### QUOTED TEXT
** BEGIN **
In the 1920s, the “classic” female blues singers were a nationwide phenomenon, dominating the field while guitarist/singers such as Blind Lemon Jefferson and Charley Patton were just beginning to record. None was more popular than Bessie Smith, the “Empress of the Blues,” who sold millions of records and was so successful that she traveled in her own railroad car. The elegance and extravagance that she projected onstage and in her life was grounded by the stark power and honesty of her voice, a massive contralto that, like that of opera singer Enrico Caruso, was well suited to early recording technology. Not all of her songs were blues – she scored a hit with Irving Berlin’s “Alexander’s Ragtime Band” – but her songs such as “Send Me to the ‘Lectric Chair” and “Empty Bed Blues” are part of the blues firmament. Both Ma Rainey and Bessie Smith were honored with U.S. Postal Service stamps.

Memphis Minnie

Lizzie “Memphis Minnie” Douglas was the first prominent female guitarist in the blues, playing with a virtuosic swagger that helped place her among the most popular blues artists of the 1930s and 1940s. She began performing on the streets of Memphis as a homeless teenager, cultivating a not-to-be-messed with persona that earned the respect of male peers such as guitarist Johnny Shines, who commented, “She didn’t take no foolishness…” Moving to Chicago in 1935, she became a part of the Bluebird Records roster of artists, and eventually began playing electric guitar, moving toward a sound that was a precursor of rock and roll, and even recording for Checker Records, in 1952, with a young Little Walter on harmonica. She wrote much of her own material, giving her an enduring legacy of songs such as “When the Levee Breaks” (adapted by Led Zeppelin) and the much-covered “Me and My Chauffeur Blues.”
** END **
### EXCERPTED RECORDS
** BEGIN **
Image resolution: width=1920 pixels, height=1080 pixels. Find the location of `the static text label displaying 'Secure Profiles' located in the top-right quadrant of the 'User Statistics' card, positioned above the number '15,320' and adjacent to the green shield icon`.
** END **
** BEGIN **
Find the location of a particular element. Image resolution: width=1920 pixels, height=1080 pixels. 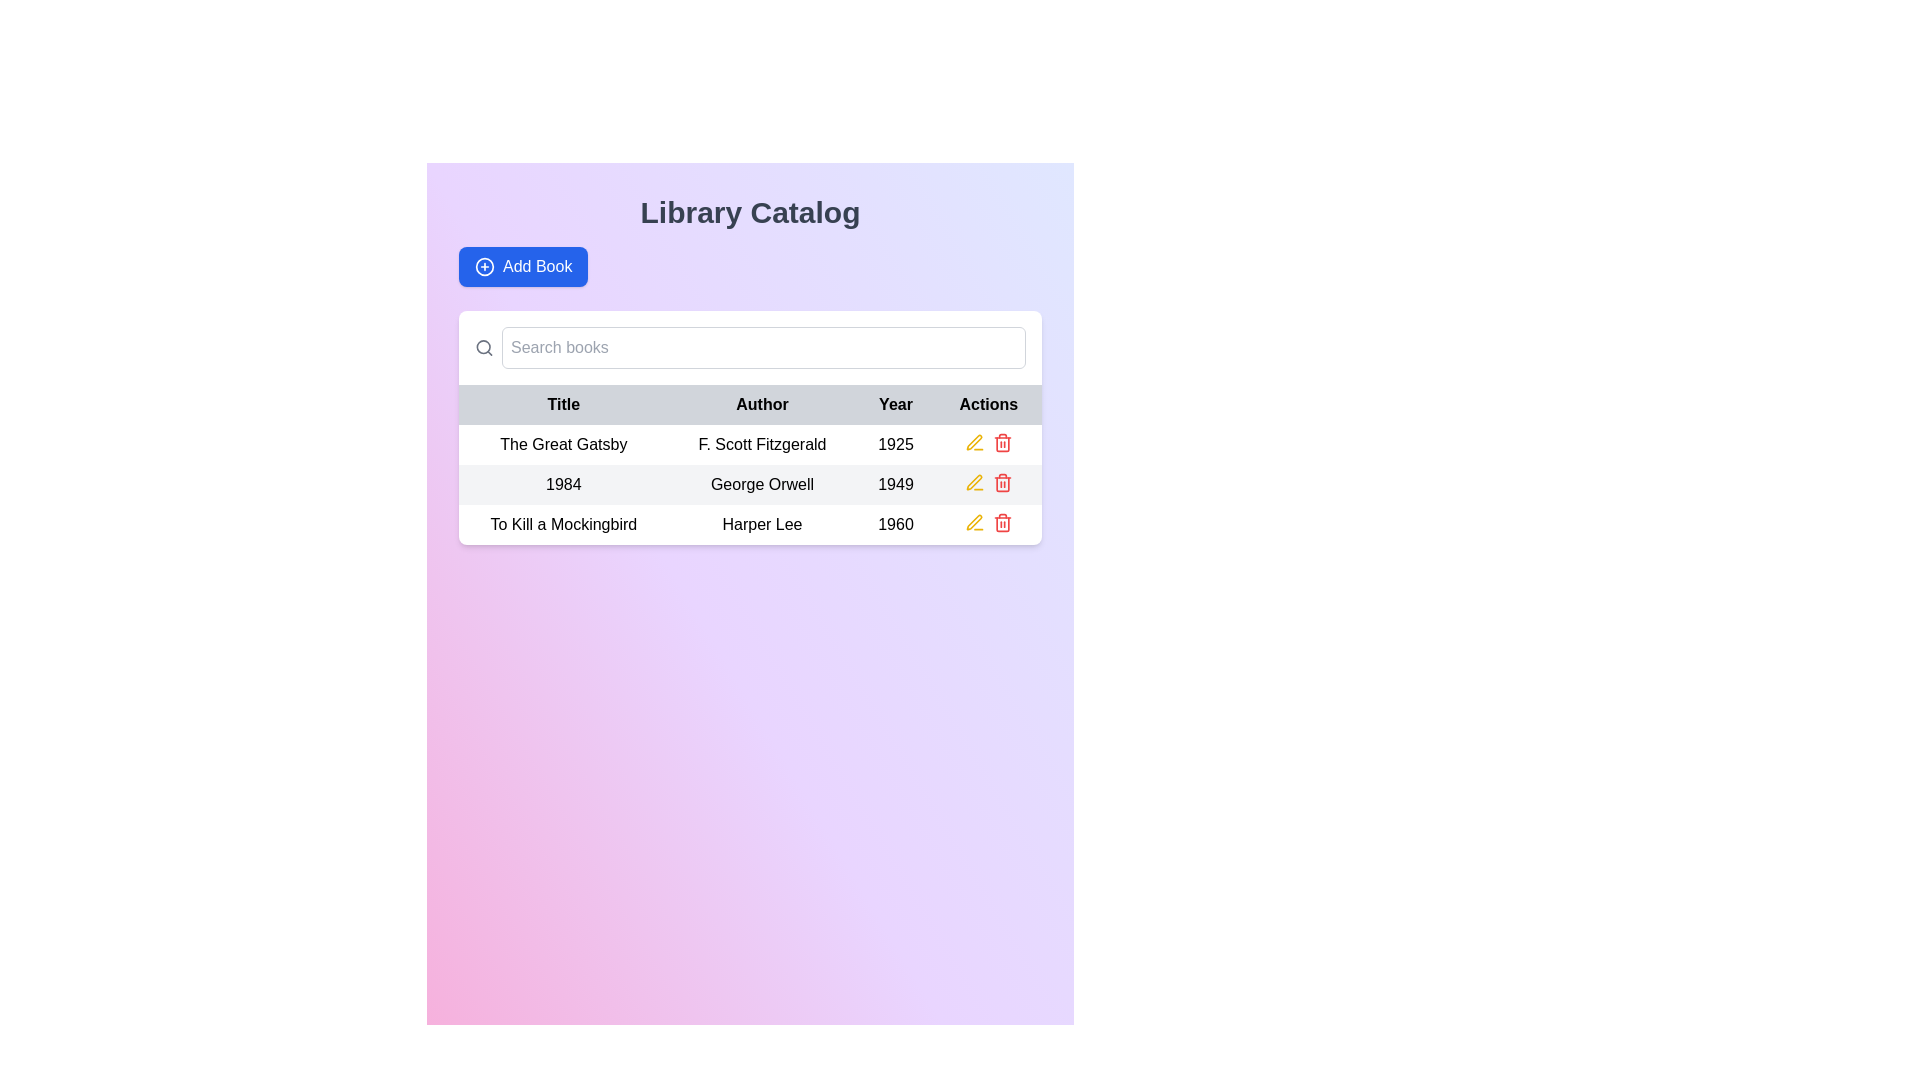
** END **
### DIRECTIVES
**A.** Reproduce the stretch of the passage on female blues singers from "In the 1920s, the" through "Postal Service stamps.".
**B.** List every song title named in the passage on female blues singers.
The records have nothing to do with what is asked here.

### EXERCISE RESPONSES
**A.**
In the 1920s, the “classic” female blues singers were a nationwide phenomenon, dominating the field while guitarist/singers such as Blind Lemon Jefferson and Charley Patton were just beginning to record. None was more popular than Bessie Smith, the “Empress of the Blues,” who sold millions of records and was so successful that she traveled in her own railroad car. The elegance and extravagance that she projected onstage and in her life was grounded by the stark power and honesty of her voice, a massive contralto that, like that of opera singer Enrico Caruso, was well suited to early recording technology. Not all of her songs were blues – she scored a hit with Irving Berlin’s “Alexander’s Ragtime Band” – but her songs such as “Send Me to the ‘Lectric Chair” and “Empty Bed Blues” are part of the blues firmament. Both Ma Rainey and Bessie Smith were honored with U.S. Postal Service stamps.

**B.**
- "Alexander's Ragtime Band"
- "Send Me to the 'Lectric Chair"
- "Empty Bed Blues"
- "When the Levee Breaks"
- "Me and My Chauffeur Blues"